It takes about 30 seconds to run FindShortestPath[g,0,6400,Method->Dijkstra].  This is acceptable, but I wonder if I could speed it up.  An equivalent Racket package is about 100x faster and Racket isn't renowned for its blazing speed.

More details: I create a list of DirectedEdges and Weights and then g = Graph[edges, weights]

Thanks,
-Joe
POSTED BY: Joe Gilray
5 Replies
For loops are slow. I'm not sure why, but I never use them. Mathematica has a function called Do, which are like a For loop. Use that instead. For exists, as far as I know, because of popular demand for something that looked exactly like C's For loop.  Mathematica also has Labels and Goto statements. These also exist by popular demand by people looking for very straightfoward ways to port old code.  They probably aren't very fast. 
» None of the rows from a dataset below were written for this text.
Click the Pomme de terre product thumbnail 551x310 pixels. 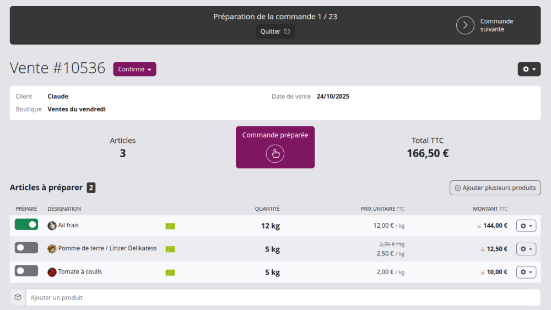[x=52, y=249]
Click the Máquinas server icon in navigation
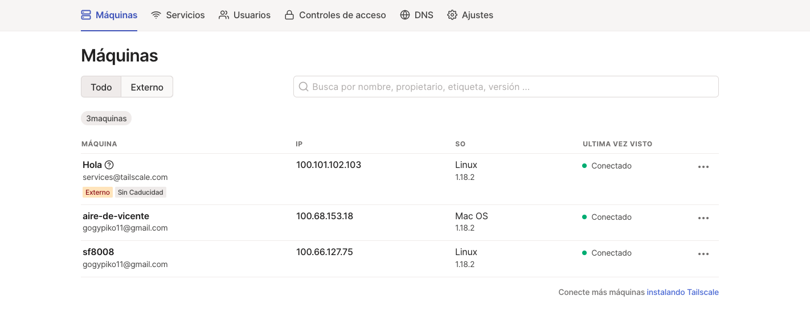Image resolution: width=810 pixels, height=324 pixels. 86,15
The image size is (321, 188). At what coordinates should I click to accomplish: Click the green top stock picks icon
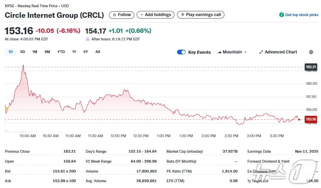(x=282, y=15)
AppendTo can also be slow. "weights" and "edges" are being treated here as if they were linkedlists and I'm not sure that's the case. I would try pre-allocating the memory for edges and weights and then filling it in. That's probably quicker. 
POSTED BY: Sean Clarke
Posted 10 years ago
OK... got it...

The following code:
For[i = 1, i <= Length@v, i++,
If[i <= Length@v - slen, AppendTo[edges, DirectedEdge[i, i + slen]]; AppendTo[weights, v[[i + slen]]]];
If[i > slen, AppendTo[edges, DirectedEdge[i, i - slen]]; AppendTo[weights, v[[i - slen]]]];
If[Mod[i, slen] != 0, AppendTo[edges, DirectedEdge[i, i + 1]]; AppendTo[weights, v[[i + 1]]]];
If[Mod[i, slen] != 1, AppendTo[edges, DirectedEdge[i, i - 1]]; AppendTo[weights, v[[i - 1]]]]]

is 100x slower than this:
edges = AppendTo[edges, Table[DirectedEdge[x*slen + y, (x + 1)*slen + y], {x, 0, slen - 2}, {y, 1, slen}]];
edges = AppendTo[edges, Table[DirectedEdge[x*slen + y, x*slen + y + 1], {x, 0, slen - 1}, {y, 1, slen - 1}]];
edges = AppendTo[edges, Table[DirectedEdge[x*slen + y, (x - 1)*slen + y], {x, 1, slen - 1}, {y, 1, slen}]];
edges = Flatten@AppendTo[edges, Table[DirectedEdge[x*slen + y + 1, x*slen + y], {x, 0, slen - 1}, {y, 1, slen - 1}]];
weights = AppendTo[weights, Table[v[[(x + 1)*slen + y]], {x, 0, slen - 2}, {y, 1, slen}]];
weights = AppendTo[weights, Table[v[[x*slen + y + 1]], {x, 0, slen - 1}, {y, 1, slen - 1}]];
weights = AppendTo[weights, Table[v[[(x - 1)*slen + y]], {x, 1, slen - 1}, {y, 1, slen}]];
weights = Flatten@AppendTo[weights, Table[v[[x*slen + y]], {x, 0, slen - 1}, {y, 1, slen - 1}]];

where slen=80, I guess that slower makes sense... but 100x?
POSTED BY: Joe Gilray
Posted 10 years ago
Ouch, my bad... FindShortestPath was not the problem, my code that builds the edges and weights was taking all the time!   Working on it...
POSTED BY: Joe Gilray
Is the package just running Dijkstra without any heuristics?
It's possible that there's more overhead in Mathematica's algorithm. Graph objects could be more general in purpose in one language over the other and who knows how much this would add in overhead to access elements. I could also imagine that someone could possibly define the graph with rational numbers too, which could also be a significant drain. 
It's probable that the common R implementation is faster and if so you might consider this IGraphR package that's been going around. I haven't gotten a chance to use it myself:
https://github.com/szhorvat/IGraphRhttps://github.com/szhorvat/IGraphR
POSTED BY: Sean Clarke
Posted 10 years ago
Thanks Sean (if you get a chance, you might want to edit your post to fix the "double" URL at the bottom).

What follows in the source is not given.